### What you need to do
This exercise calls for the records to be repeated in full, exactly as written.
______
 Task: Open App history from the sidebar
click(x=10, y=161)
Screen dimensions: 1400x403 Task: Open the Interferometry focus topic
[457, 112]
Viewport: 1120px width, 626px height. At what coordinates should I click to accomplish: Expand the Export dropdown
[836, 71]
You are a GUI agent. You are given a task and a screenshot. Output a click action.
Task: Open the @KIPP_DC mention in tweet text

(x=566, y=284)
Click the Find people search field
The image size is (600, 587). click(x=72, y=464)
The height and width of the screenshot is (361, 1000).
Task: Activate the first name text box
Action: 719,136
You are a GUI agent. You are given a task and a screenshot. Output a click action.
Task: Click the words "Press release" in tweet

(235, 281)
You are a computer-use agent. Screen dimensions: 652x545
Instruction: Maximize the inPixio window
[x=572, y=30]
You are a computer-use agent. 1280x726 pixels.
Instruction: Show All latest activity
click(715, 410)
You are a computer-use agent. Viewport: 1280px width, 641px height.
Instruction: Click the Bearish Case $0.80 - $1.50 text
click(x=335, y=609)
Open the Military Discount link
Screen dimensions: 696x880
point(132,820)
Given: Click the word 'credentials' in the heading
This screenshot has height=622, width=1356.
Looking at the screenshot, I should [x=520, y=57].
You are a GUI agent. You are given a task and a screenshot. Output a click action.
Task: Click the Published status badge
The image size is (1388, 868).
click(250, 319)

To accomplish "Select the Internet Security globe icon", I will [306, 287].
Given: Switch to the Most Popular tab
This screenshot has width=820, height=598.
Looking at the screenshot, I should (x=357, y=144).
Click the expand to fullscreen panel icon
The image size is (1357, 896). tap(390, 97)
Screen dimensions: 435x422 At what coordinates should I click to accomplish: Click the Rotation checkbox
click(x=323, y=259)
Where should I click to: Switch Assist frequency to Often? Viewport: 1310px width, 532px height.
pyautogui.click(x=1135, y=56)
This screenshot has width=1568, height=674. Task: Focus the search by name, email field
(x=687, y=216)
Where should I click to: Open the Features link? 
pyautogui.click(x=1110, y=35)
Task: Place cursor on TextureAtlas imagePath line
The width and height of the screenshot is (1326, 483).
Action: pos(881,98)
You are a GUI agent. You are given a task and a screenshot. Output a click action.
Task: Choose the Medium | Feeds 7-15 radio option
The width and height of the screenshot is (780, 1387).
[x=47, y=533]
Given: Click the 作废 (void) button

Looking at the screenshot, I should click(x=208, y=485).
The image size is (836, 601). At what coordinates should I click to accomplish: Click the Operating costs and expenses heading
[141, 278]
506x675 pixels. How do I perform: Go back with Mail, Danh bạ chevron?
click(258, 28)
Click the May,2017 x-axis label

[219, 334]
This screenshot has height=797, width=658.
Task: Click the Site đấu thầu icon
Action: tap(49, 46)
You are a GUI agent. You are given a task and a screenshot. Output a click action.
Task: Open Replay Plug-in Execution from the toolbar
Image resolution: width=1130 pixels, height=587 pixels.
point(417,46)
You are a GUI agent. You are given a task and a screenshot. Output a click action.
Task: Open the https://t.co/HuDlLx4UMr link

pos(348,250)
______
### Solution to this task
 Task: Open App history from the sidebar
click(x=10, y=161)
Screen dimensions: 1400x403 Task: Open the Interferometry focus topic
[457, 112]
Viewport: 1120px width, 626px height. At what coordinates should I click to accomplish: Expand the Export dropdown
[836, 71]
You are a GUI agent. You are given a task and a screenshot. Output a click action.
Task: Open the @KIPP_DC mention in tweet text

(x=566, y=284)
Click the Find people search field
The image size is (600, 587). click(x=72, y=464)
The height and width of the screenshot is (361, 1000).
Task: Activate the first name text box
Action: 719,136
You are a GUI agent. You are given a task and a screenshot. Output a click action.
Task: Click the words "Press release" in tweet

(235, 281)
You are a computer-use agent. Screen dimensions: 652x545
Instruction: Maximize the inPixio window
[x=572, y=30]
You are a computer-use agent. 1280x726 pixels.
Instruction: Show All latest activity
click(715, 410)
You are a computer-use agent. Viewport: 1280px width, 641px height.
Instruction: Click the Bearish Case $0.80 - $1.50 text
click(x=335, y=609)
Open the Military Discount link
Screen dimensions: 696x880
point(132,820)
Given: Click the word 'credentials' in the heading
This screenshot has height=622, width=1356.
Looking at the screenshot, I should [x=520, y=57].
You are a GUI agent. You are given a task and a screenshot. Output a click action.
Task: Click the Published status badge
The image size is (1388, 868).
click(250, 319)

To accomplish "Select the Internet Security globe icon", I will [306, 287].
Given: Switch to the Most Popular tab
This screenshot has width=820, height=598.
Looking at the screenshot, I should (x=357, y=144).
Click the expand to fullscreen panel icon
The image size is (1357, 896). tap(390, 97)
Screen dimensions: 435x422 At what coordinates should I click to accomplish: Click the Rotation checkbox
click(x=323, y=259)
Where should I click to: Switch Assist frequency to Often? Viewport: 1310px width, 532px height.
pyautogui.click(x=1135, y=56)
This screenshot has width=1568, height=674. Task: Focus the search by name, email field
(x=687, y=216)
Where should I click to: Open the Features link? 
pyautogui.click(x=1110, y=35)
Task: Place cursor on TextureAtlas imagePath line
The width and height of the screenshot is (1326, 483).
Action: pos(881,98)
You are a GUI agent. You are given a task and a screenshot. Output a click action.
Task: Choose the Medium | Feeds 7-15 radio option
The width and height of the screenshot is (780, 1387).
[x=47, y=533]
Given: Click the 作废 (void) button

Looking at the screenshot, I should click(x=208, y=485).
The image size is (836, 601). At what coordinates should I click to accomplish: Click the Operating costs and expenses heading
[141, 278]
506x675 pixels. How do I perform: Go back with Mail, Danh bạ chevron?
click(258, 28)
Click the May,2017 x-axis label

[219, 334]
This screenshot has height=797, width=658.
Task: Click the Site đấu thầu icon
Action: tap(49, 46)
You are a GUI agent. You are given a task and a screenshot. Output a click action.
Task: Open Replay Plug-in Execution from the toolbar
Image resolution: width=1130 pixels, height=587 pixels.
point(417,46)
You are a GUI agent. You are given a task and a screenshot. Output a click action.
Task: Open the https://t.co/HuDlLx4UMr link

pos(348,250)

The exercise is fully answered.